Инна уже поняла, что сокровенным Тамара Позднякова с матерью не делилась. Стыдилась ее и приезжала редко. А эмигрировав в Грузию, вычеркнула из жизни. Наследство Валентине Михайловне оформить будет проблематично. Но все же.
– Я вам попытаюсь помочь, – вздохнула Инна. – У Тамары в Грузии остался дом с виноградниками, и наверняка остались деньги на счетах.
– Ты уж помоги, дочка! – оживилась Позднякова. – Никого ведь у меня нет.
«И зачем я в это ввязалась? – досадовала на себя Инна, сидя в автобусе. – Это ведь такие хлопоты! Я даже не знаю, куда писать. Тамара поменяла гражданство и фамилию, надо еще доказать, что она урожденная Позднякова, и Валентина Михайловна ее мать, следовательно, законная наследница. Разве что к Золотареву обратиться. Он знает, что надо делать. Он всегда все знает».
И тут она вспомнила рассказ Лолиты. Нет, только не это!
Перед глазами все еще стояли приземистые купеческие дома с толстыми стенами, надежные, как кубышка с золотом, зарытая на черный день. Время лишь делало их ценнее, и, в отличие от новодела, они приятно радовали глаз и заставляли сердце биться сильнее. Ведь это была история, по этим улицам вполне могли бродить герои пьес Александра Островского, а в особняк предводителя местного дворянства наверняка заезжал какой-нибудь светский лев, приехавший навестить престарелую тетушку, прототип Евгения Онегина. А робкая провинциалка, похожая на пушкинскую Татьяну, лила слезы в светелке за каким-нибудь здешним окошком, изнывая от неразделенной любви.
Хороший город, старинный, по-своему красивый.

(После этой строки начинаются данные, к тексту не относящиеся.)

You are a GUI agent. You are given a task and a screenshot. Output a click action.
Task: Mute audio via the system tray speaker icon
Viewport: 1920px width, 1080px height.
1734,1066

Похожий на другие волжские города, но со своей изюминкой, которая еще сохранилась в застроенном старыми купеческими особняками центре. Только запущенный. Дороги по весне разбиты, возрастным домам нужна основательная реставрация, местные жители не кажутся приветливыми. Москвичей они не любят, это видно. А кто их любит? И на Инну они смотрели, как на инопланетянку.

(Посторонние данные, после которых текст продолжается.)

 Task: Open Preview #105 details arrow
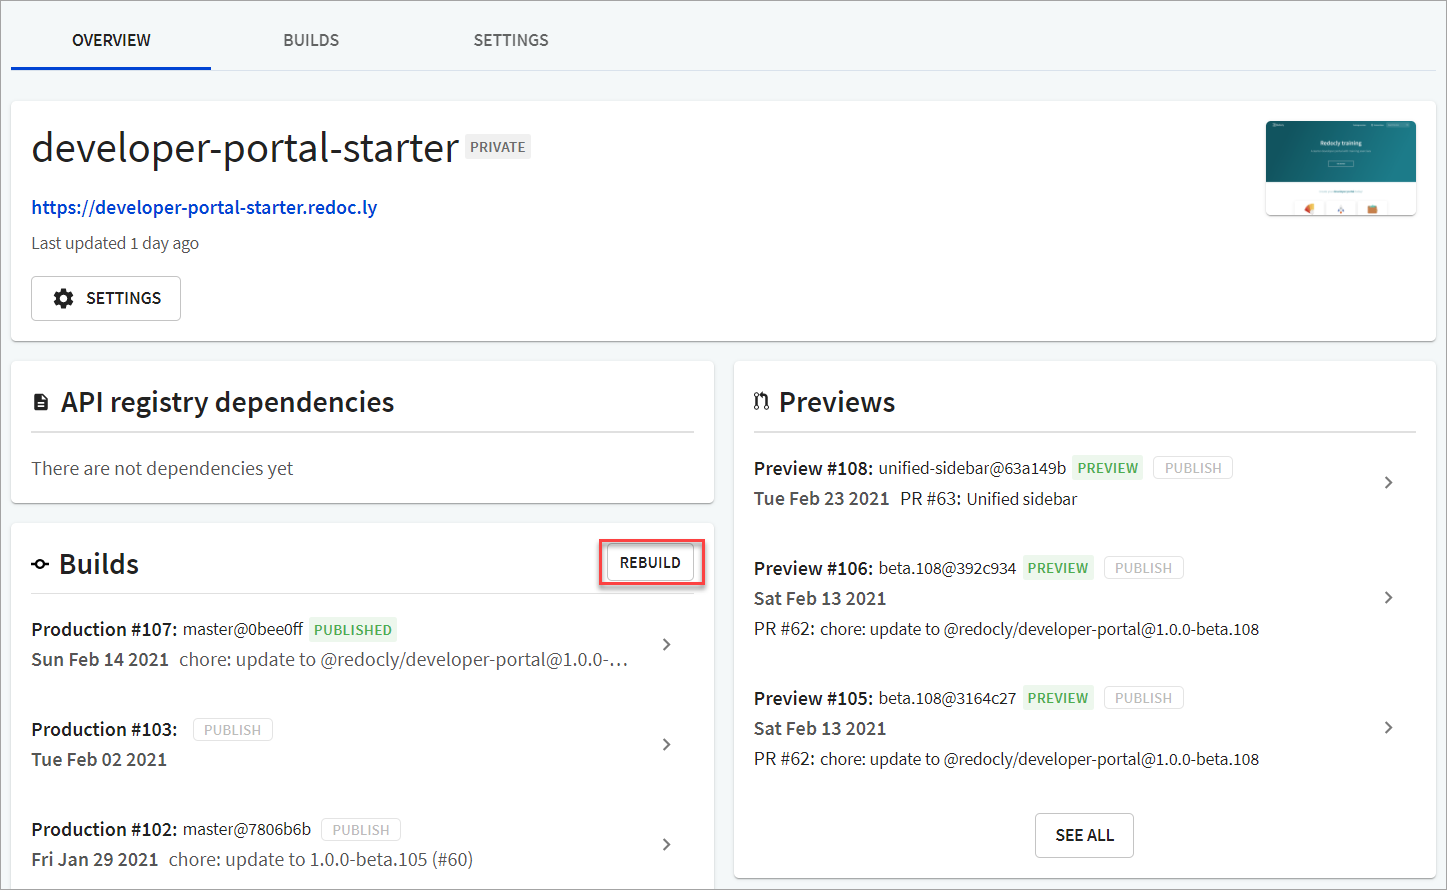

«Я и есть инопланетянка», – подумала она, глядя на мелькающие за окном автобуса многоэтажные дома. Гигантский город, похожий на осколок внеземной цивилизации со своими необычными подсветками, неоновыми сполохами, туннелями, эстакадами и причудливыми башнями Москва-Сити, которые стали его визитной карточкой, словно попал сюда из другой эпохи, явно не из той, в которой жила остальная Россия. Другая Россия. Контраст был настолько разительный, что Инна оцепенела. За эти несколько часов она как будто совершила межпланетное путешествие, а не переехала из города в город.